* _ВАШИ ЗАДАНИЯ_
(A) Ответьте на вопросы по тексту о проходке под реактор, каждый ответ дайте с новой строки под тем же номером:
(i) Кто создавал графитовую прокладку и монтировал трубы для азота-охладителя?
(ii) Кто начал отрывать котлован между зданиями реакторных отделений третьего и четвертого энергоблоков?
(iii) В какой газете прошел «Круглый стол»?
(B) Напечатайте без изменений отрывок из текста о проходке под реактор: начните со слов «Затем киевские и» и остановитесь после слов «пионерного 136-метрового туннеля.».
(C) Продолжите текст о проходке под реактор с того места, на котором он заканчивается.

Вскоре под землей работали одновременно представители всех занятых в этом деле отраслей. Пока шахтеры на своей полосе работали по одну сторону от центральной штольни, средмашевцы создавали графитовую прокладку и монтировали трубы для азота-охладителя, а минэнерговцы монтировали всю арматуру, укладывали сетку и бетонировали все это в монолит. И так далее…
Само по себе скопление в ограниченном пространстве такого большого количества разнохарактерных производственных подразделений, сотен людей – дело неординарное. Но они при этом умудрялись согласованно работать, помогать друг другу, до того ничего нс зная даже о существовании своих теперешних коллег. Это уже можно считать большой победой.
Итак, “воины инженерных войск начали отрывать котлован на открытой поверхности между зданиями реакторных отделений третьего и четвертого энергоблоков для проходки под реактор, – пишет Б.П. Иванов. – Целый день потрачен на то, чтобы разобрать “захороненный” еще при строительстве АЭС железобетон”. Затем к этой работе подключились киевские и московские метростроевцы. От всей этой деятельности над ними густым облаком поднималась очень “грязная” пыль. Наконец, шахтеры из Донбасса и из-под Тулы принялись за прокладку в подреакторное отделение пионерного туннеля.
Затем киевские и московские метростроевцы, шахтеры из Донбасса и Подмосковья принялись за прокладку в подреакторное отделение пионерного 136-метрового туннеля.
В многотиражной газете “Метростроевец” прошел “Круглый стол”. “А могли вы не поехать в опасную зону?” – спросили Леонида Чикмарева, машиниста автокрана.

* _ВЫДЕРЖКА ИЗ ЗАПИСЕЙ_
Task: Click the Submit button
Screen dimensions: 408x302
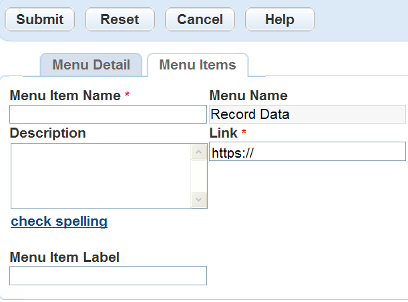Action: pyautogui.click(x=40, y=19)
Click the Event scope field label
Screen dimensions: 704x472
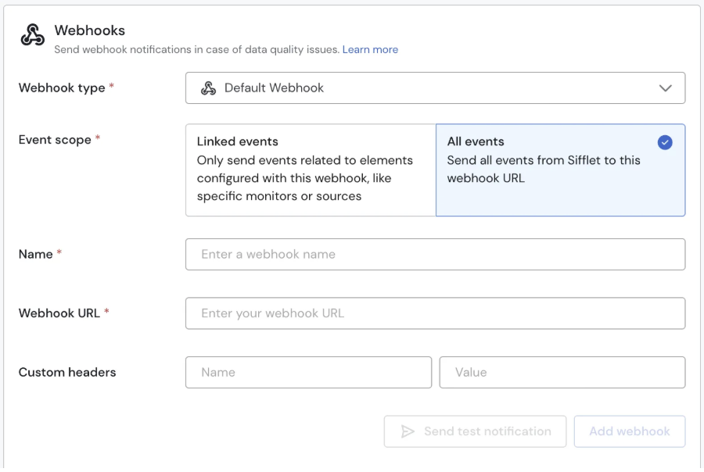tap(55, 140)
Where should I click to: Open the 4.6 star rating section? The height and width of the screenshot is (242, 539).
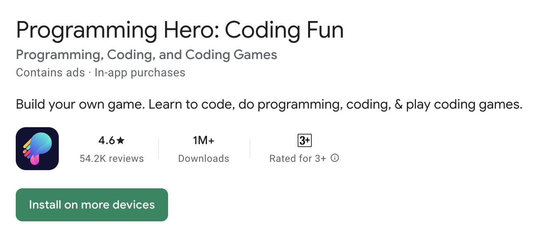pyautogui.click(x=112, y=140)
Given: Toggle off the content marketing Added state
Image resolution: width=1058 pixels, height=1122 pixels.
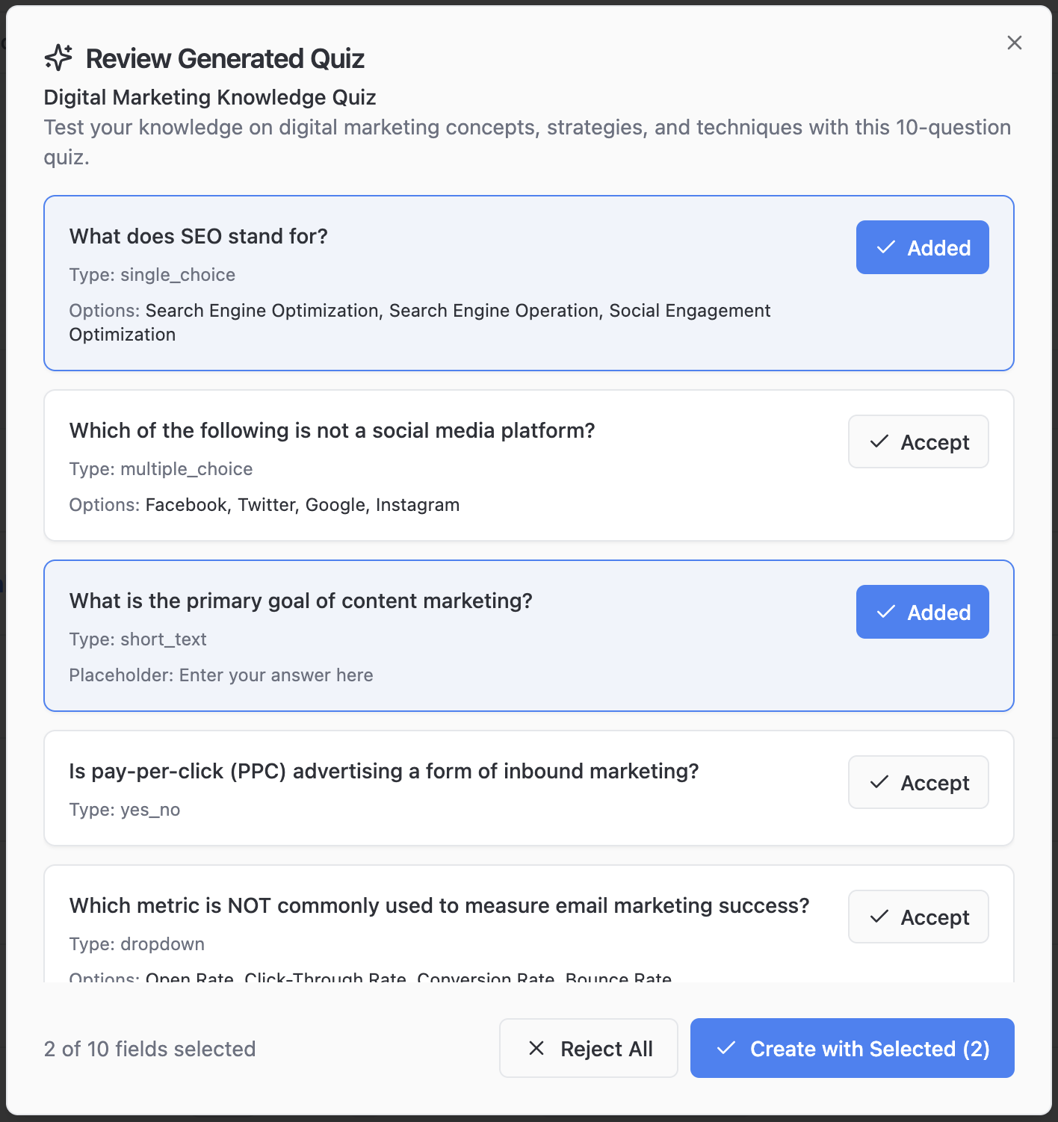Looking at the screenshot, I should point(922,612).
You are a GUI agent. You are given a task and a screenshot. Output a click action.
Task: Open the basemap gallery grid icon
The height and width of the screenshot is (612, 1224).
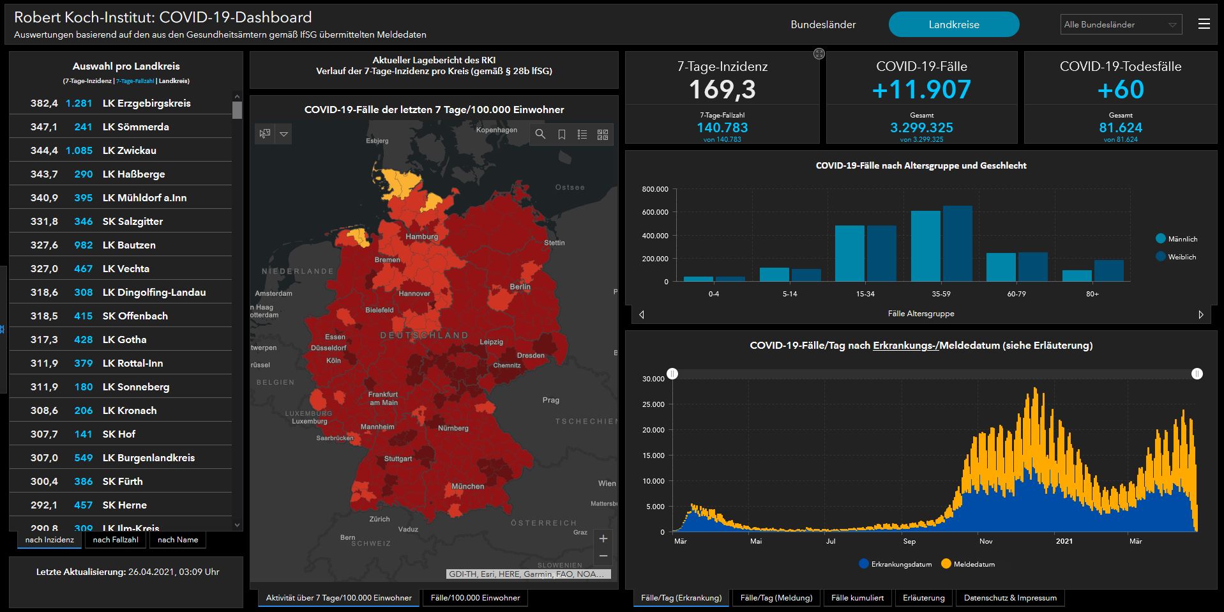[x=603, y=134]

* _ОТВЕТЫ_
(A)
(i) Средмашевцы.
(ii) Воины инженерных войск.
(iii) В многотиражной газете «Метростроевец».

(B)
Затем киевские и московские метростроевцы, шахтеры из Донбасса и Подмосковья принялись за прокладку в подреакторное отделение пионерного 136-метрового туннеля.

(C)
– В принципе могли. Более того, один москвич выбросил чернобыльскую командировку и не поехал (мы получали командировки до Киева, а там нам выдавали чернобыльские). Кстати, в Киеве же, в отделе кадров мы повстречались с теми, кто только что вернулся с ЧАЭС. И они посоветовали нам не брать с собой собственные вещи. Мы оставили хорошую одежду, фотоаппараты и прочее, поехали в теннисках. Работали все как следует. Не было времени даже попить воды, смена продолжалась пять часов, хотя кабина крана, понятно, закрыта, в ней душно, трудно дышать в респираторе. Но у всех была мысль: скорее, скорее! Бригадир предыдущей смены рассказал, что именно надо делать, где можно ходить и где нельзя, показал место телефона. Проработал я немного, и вдруг кран заглох. Лебедка не идет. Выяснилось, что масляный трубопровод лопнул. И это – часа в два ночи. Решил отремонтировать. Чтобы не валяться под машиной и вытекшем из системы масле, закидал его песком. Затем в темноте, на ощупь обнаружил разрыв. По телефону объяснил, какой нужен шланг, заказал и масло. Подсказал, что видел на дороге такой же брошенный кран “Январец” и посоветовал взять шланг оттуда...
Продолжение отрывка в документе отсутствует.